DNA LA County Jail Mental Illness Prosecutors

Helping the Mentally Ill Exiting LA Jails, Prop 47’s DNA Dilemma, DOJ to Help Compton Reduce Crime, and “De-Publishing”

ADVOCATES PUSH TO INCREASE HELP FOR MENTALLY ILL EXITING LA COUNTY JAILS TO END THE CYCLE BETWEEN INCARCERATION AND HOMELESSNESS

In August, The LA County Sheriff’s Department announced a settlement with the US Department of Justice regarding treatment of the mentally ill in county jails.

But inmate advocates say that while the LASD-DOJ agreement requires an overhaul of mental health treatment and services for mentally ill inmates as well as referral to a social worker upon release, the settlement leaves gaping holes that will perpetuate the homelessness-incarceration cycle.

The public interest law firm, Public Counsel, is working to get the settlement amended to include “warm hand-offs” (rather than paper referrals) from jail staff to social workers as mentally ill inmates are released back into their communities. Public Counsel also takes issue with the fact that people with mental health issues like dementia and personality disorders are disqualified from the assistance for mentally ill.

KPCC’s Frank Stoltze has more on the issue.
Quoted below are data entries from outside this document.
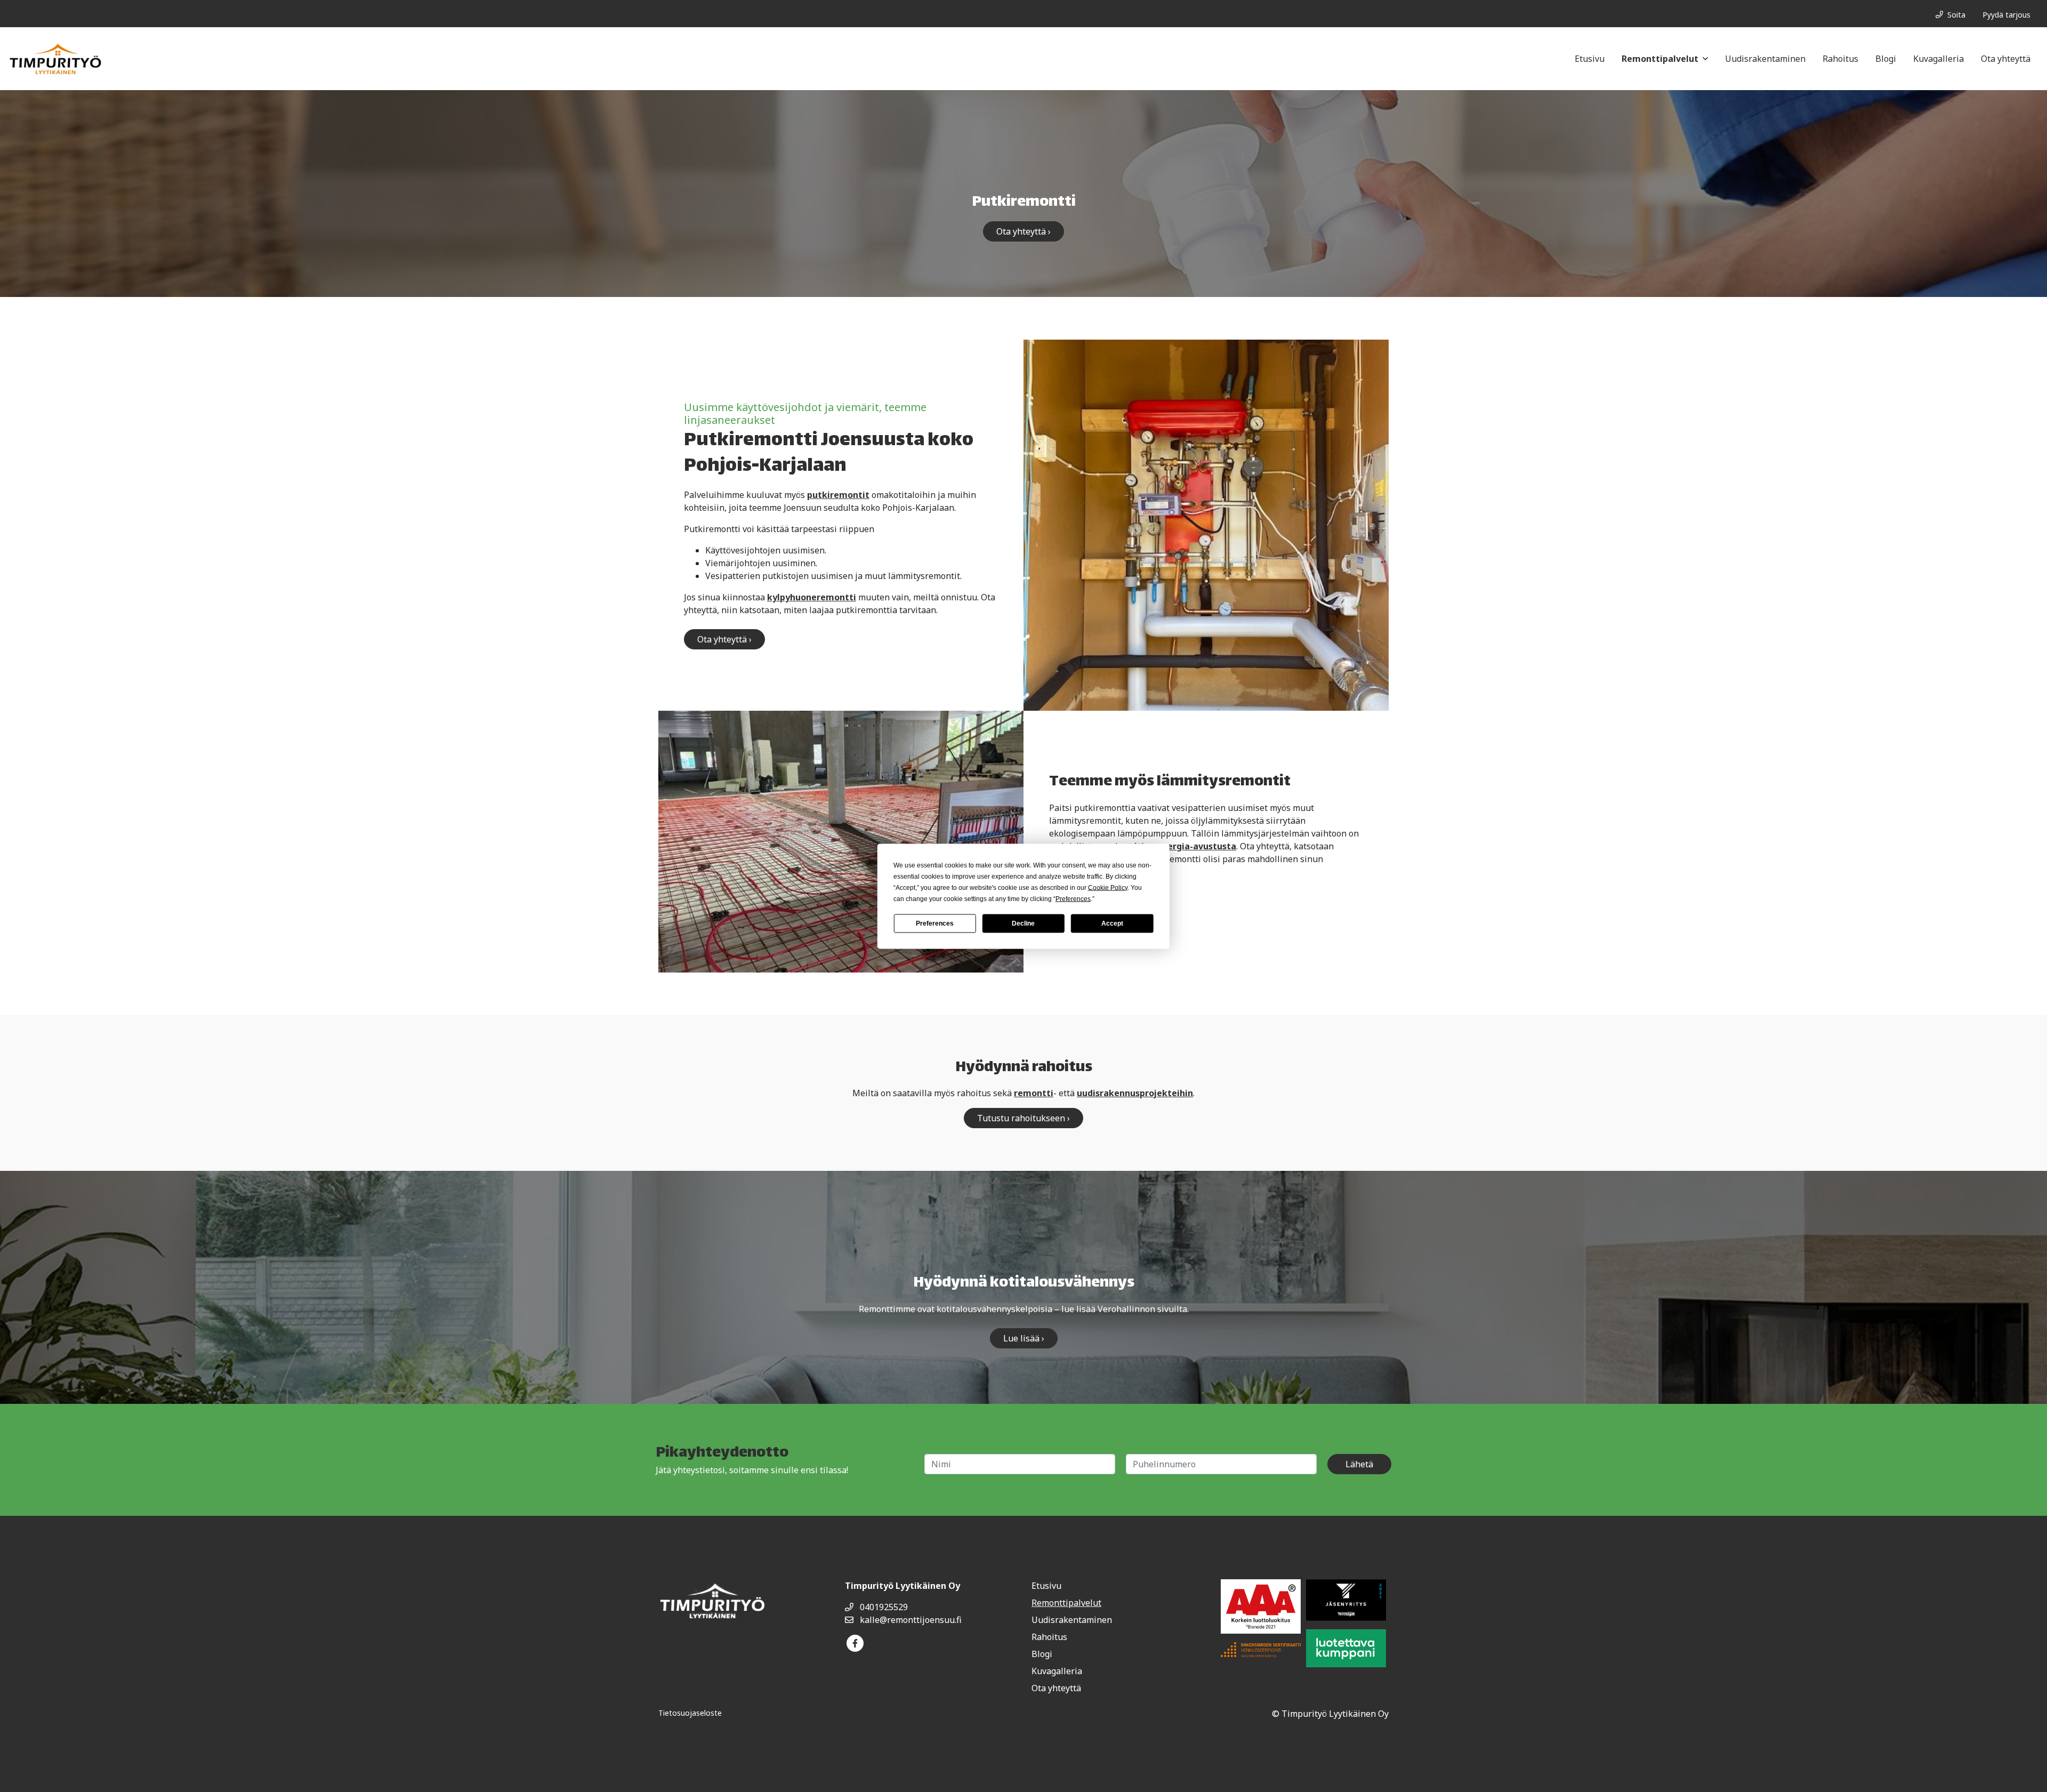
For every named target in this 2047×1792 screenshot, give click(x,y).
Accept (1112, 923)
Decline (1023, 923)
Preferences (935, 923)
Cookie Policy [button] (1107, 887)
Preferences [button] (1073, 898)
Here’s a clip:

“We ought to be allowing them to exit jail with at least a reasonable chance that they won’t be back any time soon,” said UCLA Law Professor Gary Blasi, an attorney with Public Counsel, which is suing to have a say in the court-imposed reforms.

He said inmates need a “warm hand-off” from jailer to social worker because they often lack the capacity to navigate a complicated web of county mental health facilities and services.

“That means that you have a human being in one system who connects with another human being in another system,” Blasi said. “They assume responsibility for seeing that the person doesn’t get dropped in the gap between the bureaucracies.”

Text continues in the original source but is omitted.